Saved data entries:
□ □ □

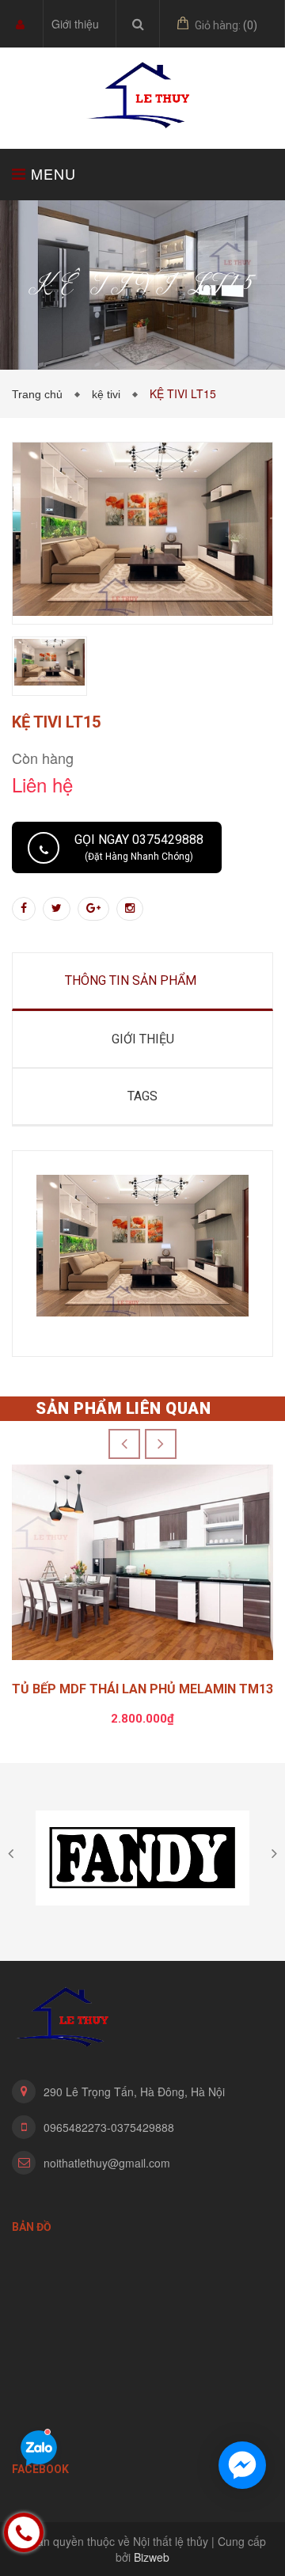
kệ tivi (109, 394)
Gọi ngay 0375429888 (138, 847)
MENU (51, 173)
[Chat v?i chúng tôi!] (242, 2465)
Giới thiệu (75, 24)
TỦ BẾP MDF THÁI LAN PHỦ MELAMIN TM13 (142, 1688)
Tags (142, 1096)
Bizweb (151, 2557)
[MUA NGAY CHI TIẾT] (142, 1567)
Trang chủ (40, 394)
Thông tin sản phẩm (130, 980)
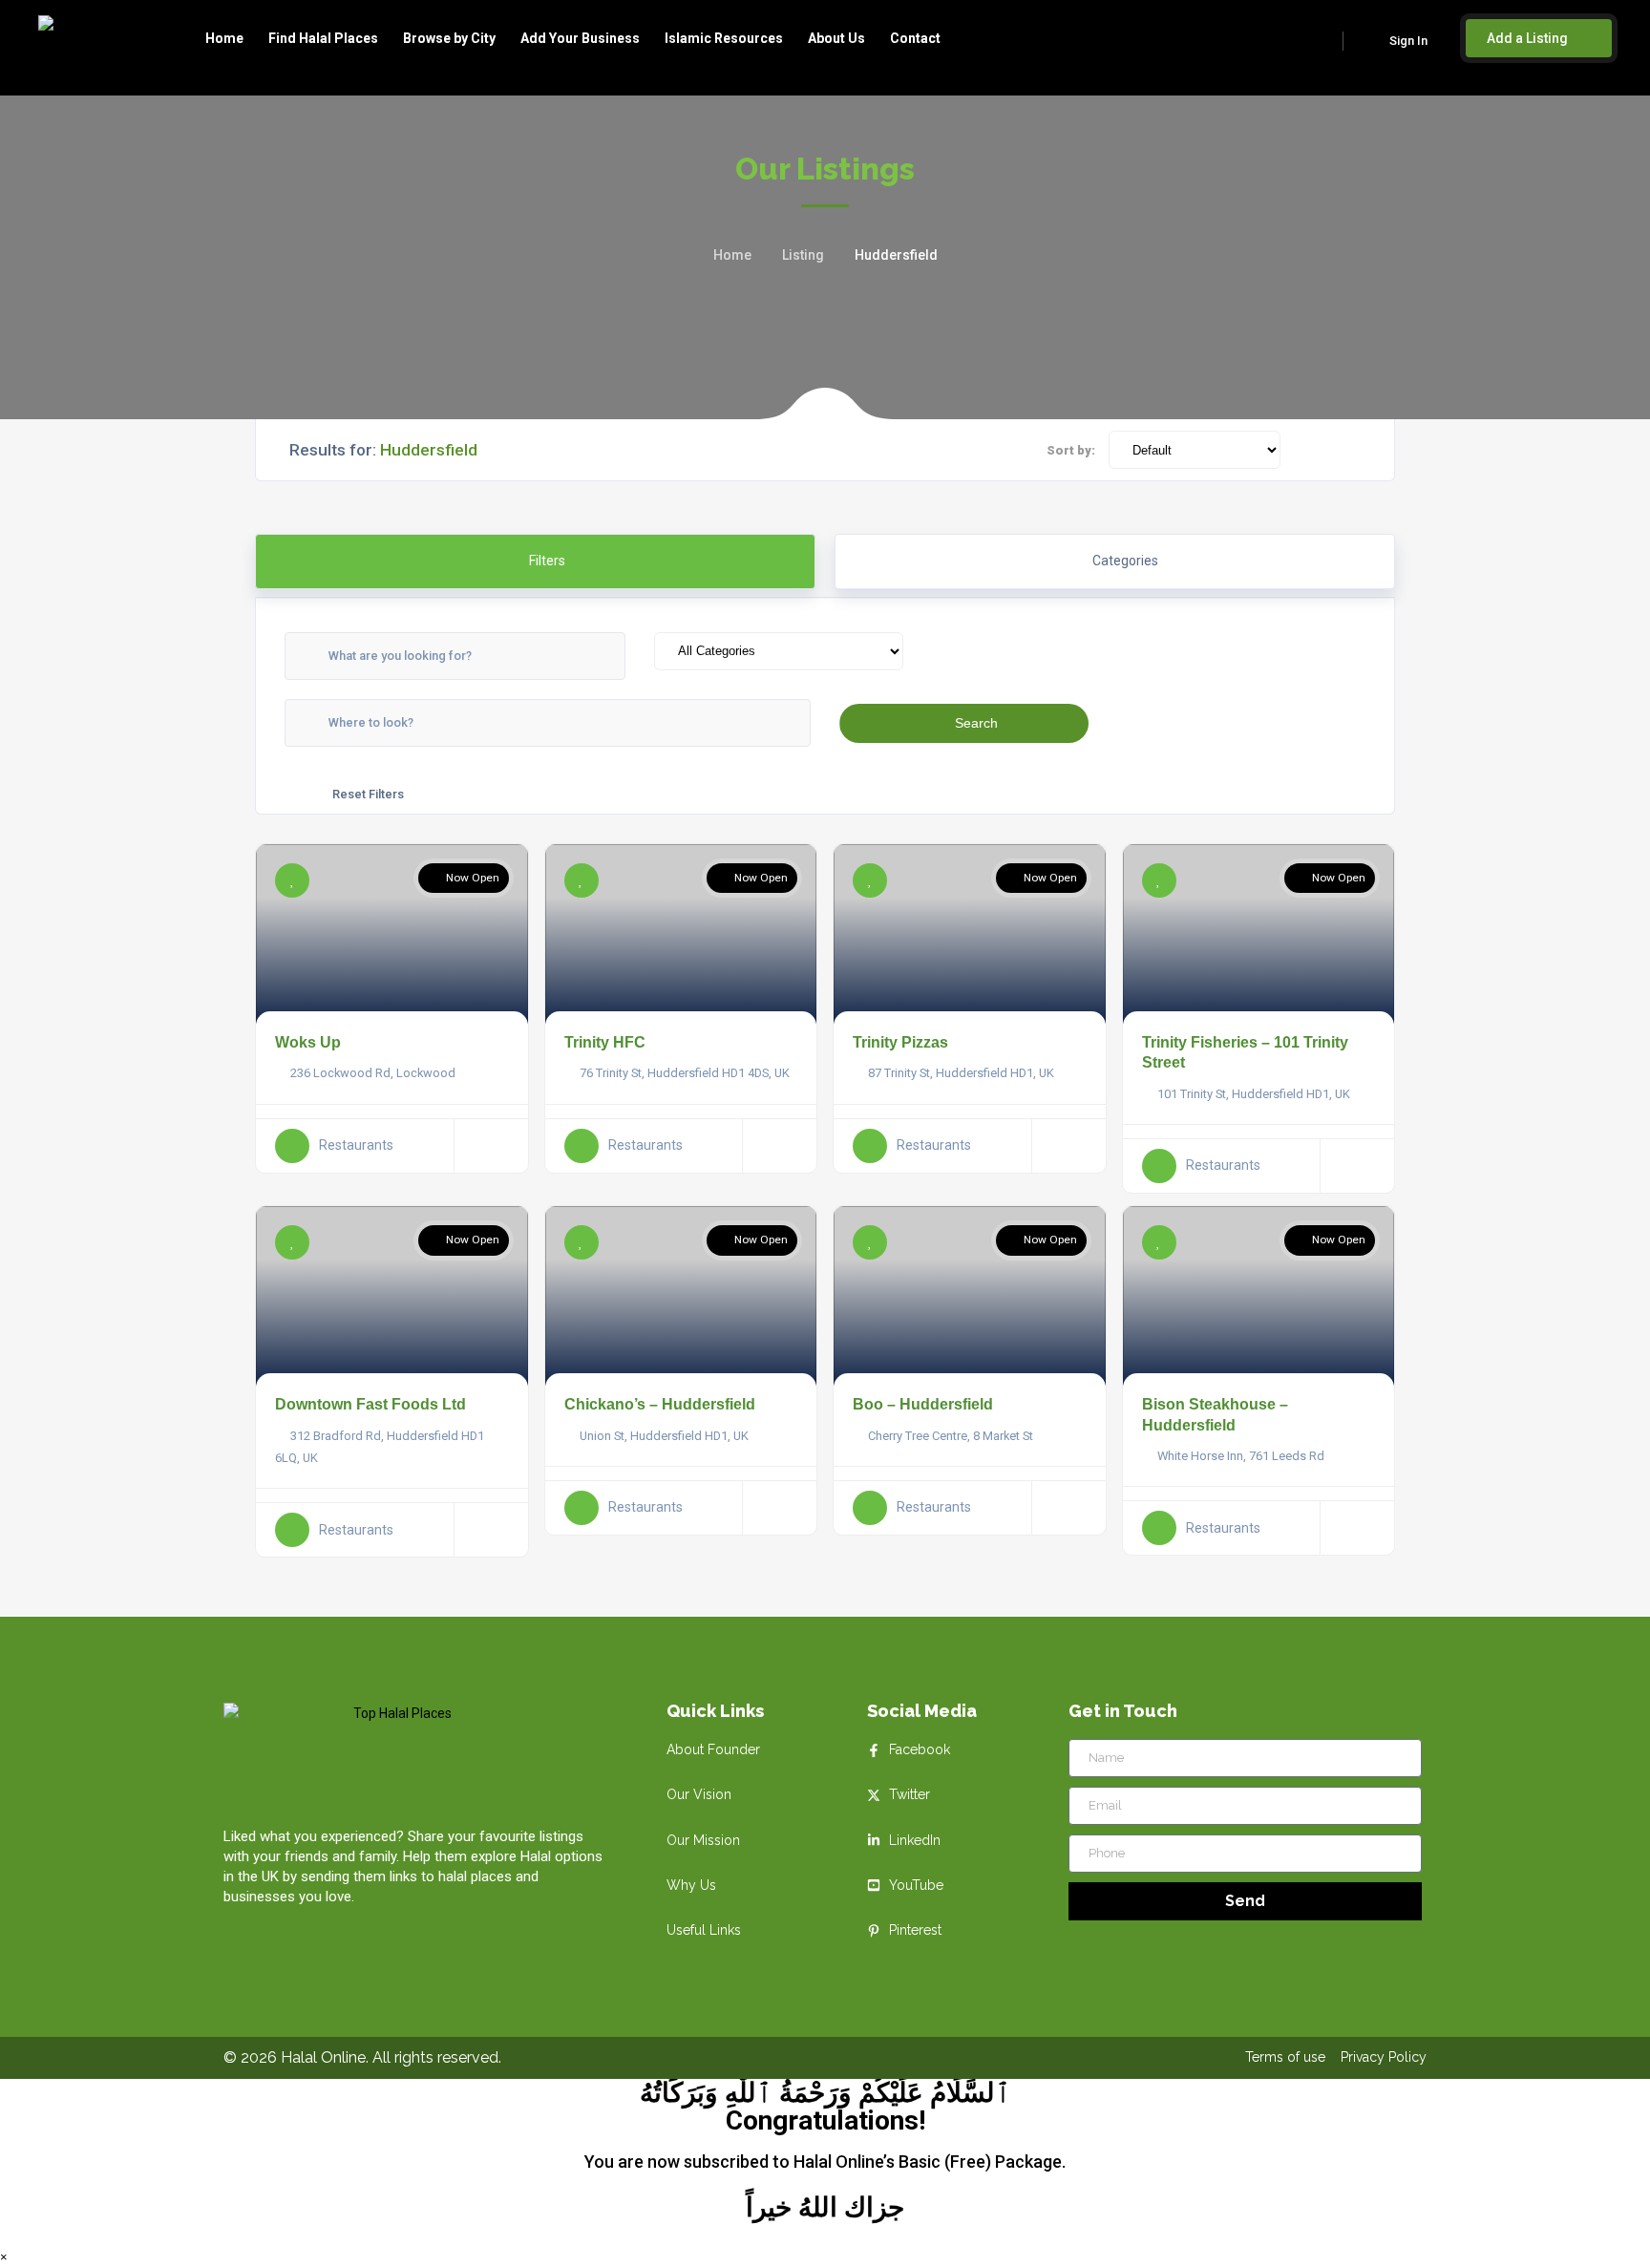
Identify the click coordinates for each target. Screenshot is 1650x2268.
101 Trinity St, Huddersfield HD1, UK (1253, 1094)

□ □ □

TASK REQUIREMENTS:
Starting at the line that contains "Gọi ngay 0375429888 (138, 847)", please write out each line through the last line of the data, both ends included, and keep pictures out of the copy.

THE COMPLETED TASK:
Gọi ngay 0375429888 (138, 847)
MENU (51, 173)
[Chat v?i chúng tôi!] (242, 2465)
Giới thiệu (75, 24)
TỦ BẾP MDF THÁI LAN PHỦ MELAMIN TM13 (142, 1688)
Tags (142, 1096)
Bizweb (151, 2557)
[MUA NGAY CHI TIẾT] (142, 1567)
Trang chủ (40, 394)
Thông tin sản phẩm (130, 980)
Identify the click coordinates for each target. Screenshot is 1650x2268.
101 Trinity St, Huddersfield HD1, UK (1253, 1094)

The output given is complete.